胡蝶の夢
蝶になる夢を見た。
蝶になって、三成の周りを飛ぶ夢だ。
三成は蝶になった彼には気付かず、ただ前を向いて歩き続けていた。
何を言っても三成は歩みを止めない。
だが蝶を払い除ける仕草もしない。
まるで、蝶そのものが目に入っていないかのようだった。
ああ、嫌な夢だ。いっそこの身を砕いてしまおうかと三成からふいと離れると、三成は振り返った。
「刑部。何処へ行く。私から離れるな」
ああ、やはり嫌な夢だと思ったところで、目が覚めた。
不思議なものだったと薄く目を開けて体を起こすと、隣に控えていたらしい三成に支えられた。
「目が覚めたか」
「やれ三成。何時から其処に鎮座していた」
「ほんの半刻程だ」
三成は優しい。他の誰にわからなくとも、彼にはわかる。
彼はそれが嬉しくもあり、愚かしいとも思っていた。
未だ彼の体を支えている手を軽く振り払った。
「ぬしに小姓の様な真似はさせられぬ。何ぞ所用があるならば叩き起こせばよかろ」
「叩き起こすほどの所用ではない。

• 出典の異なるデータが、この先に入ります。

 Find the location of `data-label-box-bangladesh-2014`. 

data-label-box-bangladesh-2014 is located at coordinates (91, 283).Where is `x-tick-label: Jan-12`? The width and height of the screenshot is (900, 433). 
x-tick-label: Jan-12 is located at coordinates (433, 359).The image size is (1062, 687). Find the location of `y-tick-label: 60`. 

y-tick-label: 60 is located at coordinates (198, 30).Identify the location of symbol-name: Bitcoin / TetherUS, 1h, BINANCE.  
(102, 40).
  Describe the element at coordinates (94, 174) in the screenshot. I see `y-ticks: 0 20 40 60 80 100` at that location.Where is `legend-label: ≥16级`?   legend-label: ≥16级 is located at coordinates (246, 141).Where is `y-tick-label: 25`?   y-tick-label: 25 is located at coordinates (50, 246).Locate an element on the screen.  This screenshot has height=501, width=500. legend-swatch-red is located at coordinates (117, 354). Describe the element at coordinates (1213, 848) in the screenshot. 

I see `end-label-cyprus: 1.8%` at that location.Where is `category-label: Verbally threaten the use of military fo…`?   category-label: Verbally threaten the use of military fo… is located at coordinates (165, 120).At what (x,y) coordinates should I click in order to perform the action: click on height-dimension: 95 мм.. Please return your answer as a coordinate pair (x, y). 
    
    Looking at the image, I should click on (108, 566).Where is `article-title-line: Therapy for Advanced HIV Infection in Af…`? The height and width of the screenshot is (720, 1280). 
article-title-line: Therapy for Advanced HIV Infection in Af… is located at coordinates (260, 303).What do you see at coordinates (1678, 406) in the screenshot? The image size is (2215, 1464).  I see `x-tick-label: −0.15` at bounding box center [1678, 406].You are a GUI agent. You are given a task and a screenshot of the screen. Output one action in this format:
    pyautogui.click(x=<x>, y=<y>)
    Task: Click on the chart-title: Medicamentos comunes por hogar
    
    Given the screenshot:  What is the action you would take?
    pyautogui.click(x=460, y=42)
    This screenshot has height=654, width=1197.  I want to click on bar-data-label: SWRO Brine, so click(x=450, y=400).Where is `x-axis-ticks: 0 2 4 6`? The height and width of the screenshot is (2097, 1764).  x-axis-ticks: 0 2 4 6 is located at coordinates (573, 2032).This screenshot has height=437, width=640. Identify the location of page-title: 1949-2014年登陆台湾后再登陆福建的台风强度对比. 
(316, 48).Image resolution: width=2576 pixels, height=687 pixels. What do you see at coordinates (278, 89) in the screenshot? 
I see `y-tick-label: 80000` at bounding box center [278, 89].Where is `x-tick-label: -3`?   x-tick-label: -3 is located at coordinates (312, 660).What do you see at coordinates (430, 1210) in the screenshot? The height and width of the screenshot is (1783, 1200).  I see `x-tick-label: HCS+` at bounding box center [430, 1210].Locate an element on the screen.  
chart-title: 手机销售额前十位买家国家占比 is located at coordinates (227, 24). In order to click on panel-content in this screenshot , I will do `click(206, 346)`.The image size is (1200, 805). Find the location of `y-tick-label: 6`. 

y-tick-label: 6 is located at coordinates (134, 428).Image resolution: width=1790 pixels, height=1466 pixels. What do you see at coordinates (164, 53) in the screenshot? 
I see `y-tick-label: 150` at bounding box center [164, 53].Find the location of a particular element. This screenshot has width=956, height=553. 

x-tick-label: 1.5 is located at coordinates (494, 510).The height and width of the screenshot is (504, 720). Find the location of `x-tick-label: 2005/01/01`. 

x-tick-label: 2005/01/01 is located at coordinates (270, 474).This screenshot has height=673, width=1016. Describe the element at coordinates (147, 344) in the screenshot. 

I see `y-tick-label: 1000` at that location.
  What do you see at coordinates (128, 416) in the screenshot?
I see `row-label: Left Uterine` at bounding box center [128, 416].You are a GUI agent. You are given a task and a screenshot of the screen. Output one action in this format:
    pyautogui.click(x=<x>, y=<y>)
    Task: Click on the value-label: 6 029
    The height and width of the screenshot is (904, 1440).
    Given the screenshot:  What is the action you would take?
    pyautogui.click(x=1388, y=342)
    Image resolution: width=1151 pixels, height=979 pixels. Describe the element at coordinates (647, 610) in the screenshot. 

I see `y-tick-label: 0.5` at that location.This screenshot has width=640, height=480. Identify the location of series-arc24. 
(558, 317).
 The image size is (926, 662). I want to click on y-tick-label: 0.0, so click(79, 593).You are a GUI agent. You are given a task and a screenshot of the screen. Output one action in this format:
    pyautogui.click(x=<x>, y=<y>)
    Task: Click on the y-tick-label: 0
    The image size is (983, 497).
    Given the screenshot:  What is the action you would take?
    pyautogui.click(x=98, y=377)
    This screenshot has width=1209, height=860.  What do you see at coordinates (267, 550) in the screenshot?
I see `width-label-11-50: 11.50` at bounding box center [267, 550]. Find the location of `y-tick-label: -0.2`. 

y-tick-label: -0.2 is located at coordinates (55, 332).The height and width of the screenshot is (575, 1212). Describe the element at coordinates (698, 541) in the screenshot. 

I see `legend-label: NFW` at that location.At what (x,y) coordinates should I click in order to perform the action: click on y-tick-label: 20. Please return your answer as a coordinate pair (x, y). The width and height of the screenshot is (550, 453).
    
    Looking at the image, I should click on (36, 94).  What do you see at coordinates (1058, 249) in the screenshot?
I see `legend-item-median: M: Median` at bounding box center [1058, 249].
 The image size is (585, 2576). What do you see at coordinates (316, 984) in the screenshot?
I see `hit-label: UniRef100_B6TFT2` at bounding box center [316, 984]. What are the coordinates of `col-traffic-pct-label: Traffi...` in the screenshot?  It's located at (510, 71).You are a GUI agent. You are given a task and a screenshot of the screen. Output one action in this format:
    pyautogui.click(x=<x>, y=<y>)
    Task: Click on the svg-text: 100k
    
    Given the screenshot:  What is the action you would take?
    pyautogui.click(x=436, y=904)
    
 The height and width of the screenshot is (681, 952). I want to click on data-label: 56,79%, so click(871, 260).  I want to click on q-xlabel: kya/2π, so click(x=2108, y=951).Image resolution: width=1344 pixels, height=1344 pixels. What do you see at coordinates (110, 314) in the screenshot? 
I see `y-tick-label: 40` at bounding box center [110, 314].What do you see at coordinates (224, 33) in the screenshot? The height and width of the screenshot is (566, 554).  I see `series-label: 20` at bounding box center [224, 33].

行軍の確認に来ただけだ」
そう言うと三成は、彼に向かって話し始めた。
彼は話を聞きながら、先ほどの夢を思い出していた。
夢だとわかっているのに、妙に現実味を帯びていた。
あのような感覚は初めてだった。
本当に自分が蝶なのではないかと思ったほどだ。
あの夢が本物の自分で、今の自分は蝶が見ている夢なのではないかと。
「刑部。聞いているのか」
あまりに考え込んでいたのか、三成に咎められた。
考え事はしていても、話をきちんと聞いていたのは確かだ。
「無論よ。雑賀と契約を交わしに行くのであろ。徳川も雑賀を狙うと聞く。急がねばなるまい」
「わかっている。すぐに出る」
三成は立ち上がろうと腰を上げかけたが、何を思ったのか再びその場に座った。
「刑部。先程、何を考えていた」
やはり長年の付き合い。隠し事はできぬなと、彼は内心笑った。
「何、大したことではない」
「私には話せんことか」
「疑われたものよ」
これは、三成なりの『心配』であると、彼は知っている。
ならばその心配を少しは晴らしてやろうと、先ほどの夢を話した。
「三成、われは此処に在ると思うか」
「どういうことだ」
「夢現のマボロシかも知れぬぞ」
ヒヒ、と喉を鳴らして笑うと、三成はくだらんと言いながら彼の手を取った。
病に犯された彼にためらいもなく触れるのは、三成くらいのものだった。
「貴様はここに居る。私の傍らに」
真っ直ぐな目。光を宿した目。
たとえその光が、希望の光ではないとしても。
「ぬしがそう言うならば、そうよな」
あの夢の中で、彼は蝶だった。
だが、そんなものではないと彼は思っていた。
どちらかと言えば、光に群がる羽虫だ。
三成という月の淡い光に群がる、下賤な羽虫。
それでいい。羽虫がいい。
蝶は陽の光の下に生きられても、羽虫はそうではない。
羽虫は陽の光には熱くて近寄れないのだから。
月の光のような、冷たい光が好きなのだ。